The Sheedy award was founded in 1970 in honor of Rev. Charles E. Sheedy, C.S.C., who served as dean of the College from 1951-69, and acknowledges a faculty member who has sustained excellence in research and instruction over a wide range of courses. This individual must also motivate and enrich students using innovative and creative teaching methods and influence teaching and learning within the department, College, and University.
Collins says he tries to create a learning environment that draws students into conversation and inspires them to continue their discussions outside the classroom. “I encourage my students to really interrogate their relationship with the media-saturated world that surrounds them,” he says. “When you introduce different ways of looking critically at what seems so familiar, a kind of pedagogical spontaneous combustion can occur—and it’s those golden moments that are the most rewarding. I have no interest at all in simply downloading information.”
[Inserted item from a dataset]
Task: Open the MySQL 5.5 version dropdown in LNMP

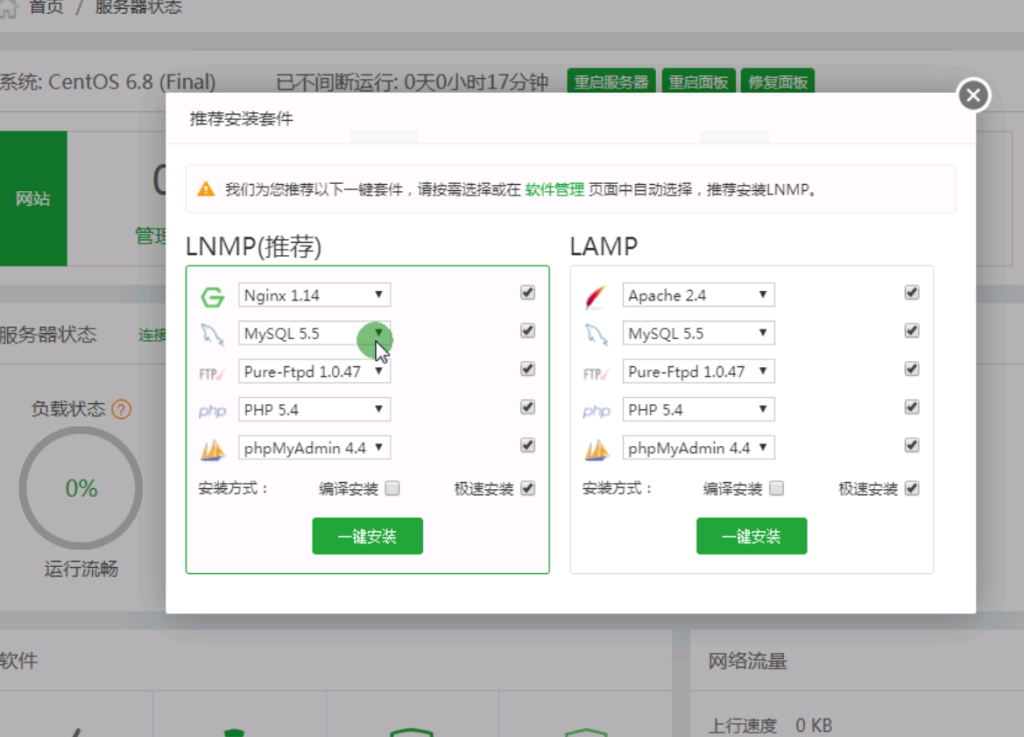Action: [x=314, y=331]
Don Crafton, chair of the Department of Film, Television, and Theatre, says Collins is well deserving of this honor because of his “impeccable” teaching credentials. “The kudos for Collins that our office receives have a consistent leitmotif: He makes difficult matter comprehensible and useful without dumbing it down or patronizing the students.”
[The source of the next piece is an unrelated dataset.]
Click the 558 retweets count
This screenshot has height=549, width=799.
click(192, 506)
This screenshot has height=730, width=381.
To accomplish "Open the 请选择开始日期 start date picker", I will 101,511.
A concurrent professor of English, Collins specializes in film and television theory, film history, popular cultural, and postmodernism. He received his bachelor’s and doctoral degrees from the University of Iowa and has been a member of the Notre Dame faculty since 1985.
Collins is author of Architecture of Excess: Cultural Life in the Information Age (1995) and Uncommon Cultures: Popular Culture and Postmodernism (1989), editor of Hi-Pop: Making Culture into Popular Entertainment (2002), and co-editor of Film Theory Goes to the Movies (1993). His newest book, Bring on the Books for Everybody: How Literary Culture Became Popular Culture, is due to be released in May 2010.
Collins says he “was utterly delighted and deeply humbled” when he found out he was named this year’s Sheedy winner. “I’ve gotten to know many previous Sheedy award winners over the years, and I know what masterful teachers they all are,” he says. “Being in their company is simply overwhelming.”